Communication Direction

As the web-socket is bidirectional, there is no strict source-sink relationship between the server and the client. In the documentation below, we've differentiated between client-server and server-client communications in terms of the direction of information flow. Informally this documentation refers to:

  • Commands - Sent from the client to the server to request a response or behavior.
  • Responses - Sent from the server to the client to as the response to a command.
  • Messages - Sent from the server to the client on an adhoc basis depending on the server's current state.

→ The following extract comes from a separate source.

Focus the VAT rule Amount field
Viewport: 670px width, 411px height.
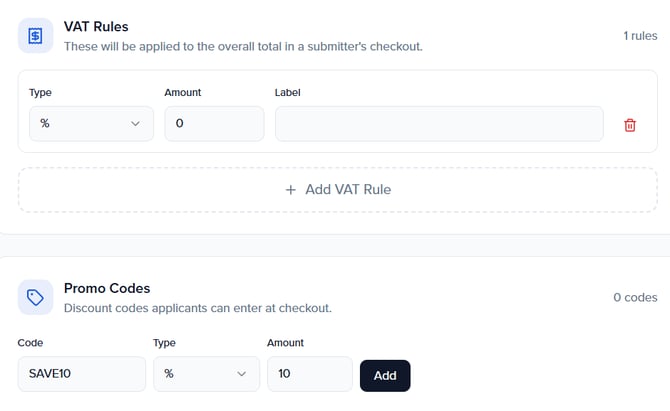[x=214, y=124]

This has no physical meaning but helps to clarify the role of different communication packets.

Workflow

--Under Development--

Example

The server can be connected at the device IP and port using any implementation of the socket.io framework1. For example, Python includes python-socketio which can be installed with

pip install python-socketio

This can then be used in scripts similar to the following

import socketio

sio = socketio.Client()

@sio.event
def connect():
    print('connection established')
    sio.emit('cancel_recipe', '')

@sio.event
def cancel_recipe_ack(data):
    print('message received with ', data)

@sio.event
def disconnect():
    print('disconnected from server')

sio.connect('http://localhost:8080')
sio.wait()

which should output something similar to

connection established
message received with  {"result": "warning", "message": "Could not cancel server running as server is not running."}
disconnected from server

Refer to the python-socketio for more details on the python example and refer to the following pages for details of the available commands and expected responses/messages


  1. Limited functionality should be possible with all WebSocket implementations but socket.io is strongly recommended.